Robust Speaker Recognition with Combined Use of Acoustic and Throat Microphone Speech
Self archived versionpublished version
MetadataShow full item record
CitationSahidullah, Md. Gonzalez Hautamäki, Rosa. Lehmann, Thomsen Dennis Alexander. Kinnunen, Tomi. Tan, Zheng-Hua. Hautamäki, Ville. Parts, Robert. Pitkänen, Martti. (2016). Robust Speaker Recognition with Combined Use of Acoustic and Throat Microphone Speech. Proceedings of the 17th Annual Conference ot the International Speech Communication Association, 1720-1724. 10.21437/Interspeech.2016-1153.

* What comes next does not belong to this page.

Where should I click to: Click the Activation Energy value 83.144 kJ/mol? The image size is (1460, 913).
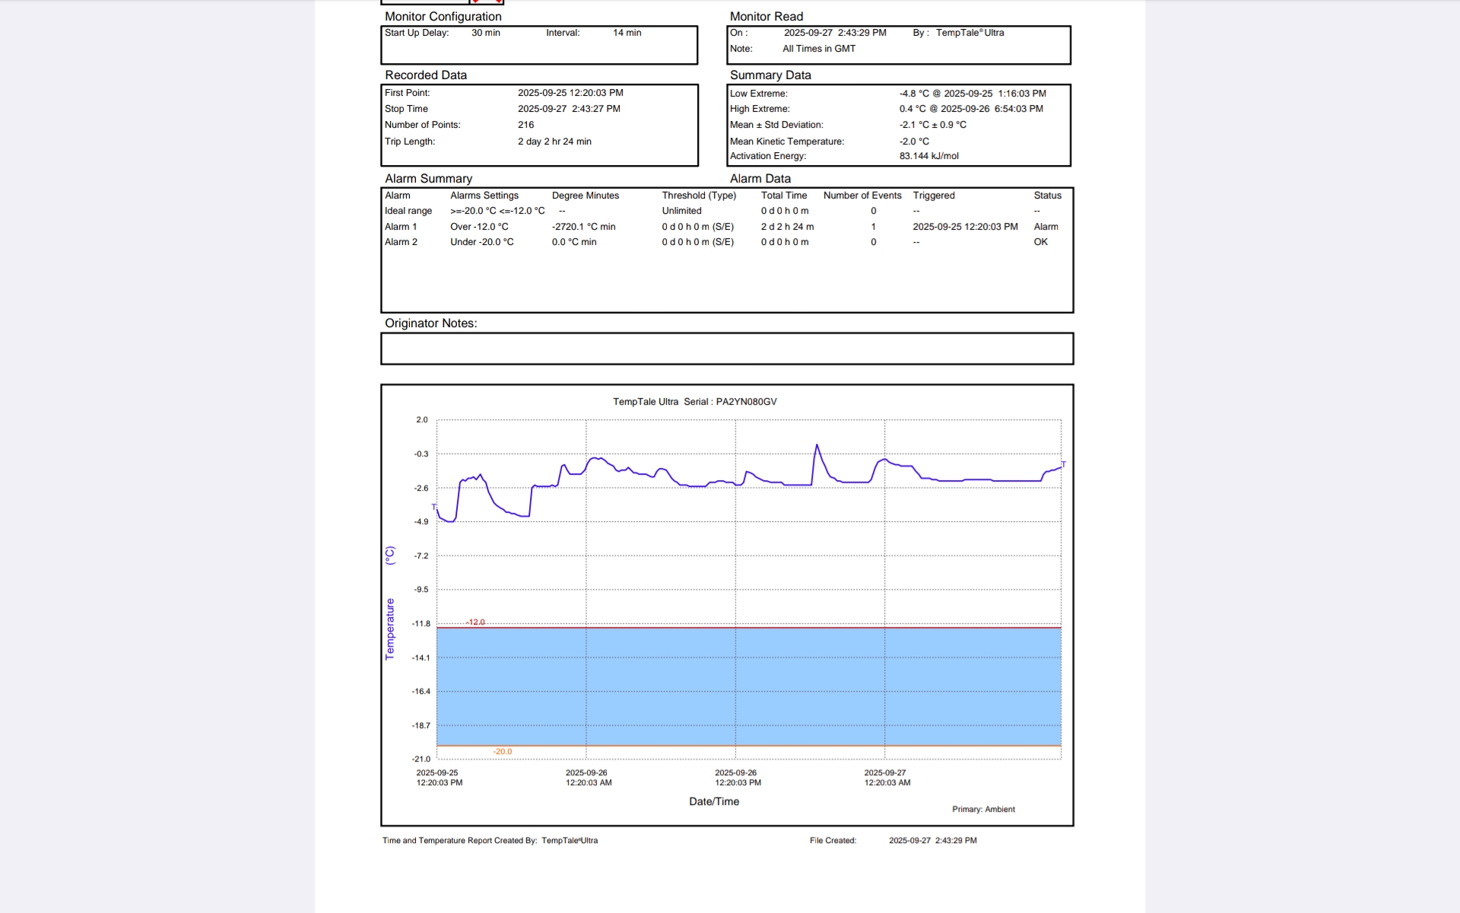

Accuracy of automatic speaker recognition (ASV) systems degrades severely in the presence of background noise. In this paper, we study the use of additional side information provided by a body-conducted sensor, throat microphone. Throat microphone signal is much less affected by background noise in comparison to acoustic microphone signal. This makes throat microphones potentially useful for feature extraction or speech activity detection. This paper, firstly, proposes a new prototype system for simultaneous data-acquisition of acoustic and throat microphone signals. Secondly, we study the use of this additional information for both speech activity detection, feature extraction and fusion of the acoustic and throat microphone signals. We collect a pilot database consisting of 38 subjects including both clean and noisy sessions. We carry out speaker verification experiments using Gaussian mixture model with universal background model (GMM-UBM) and i-vector based system. We have achieved considerable improvement in recognition accuracy even in highly degraded conditions.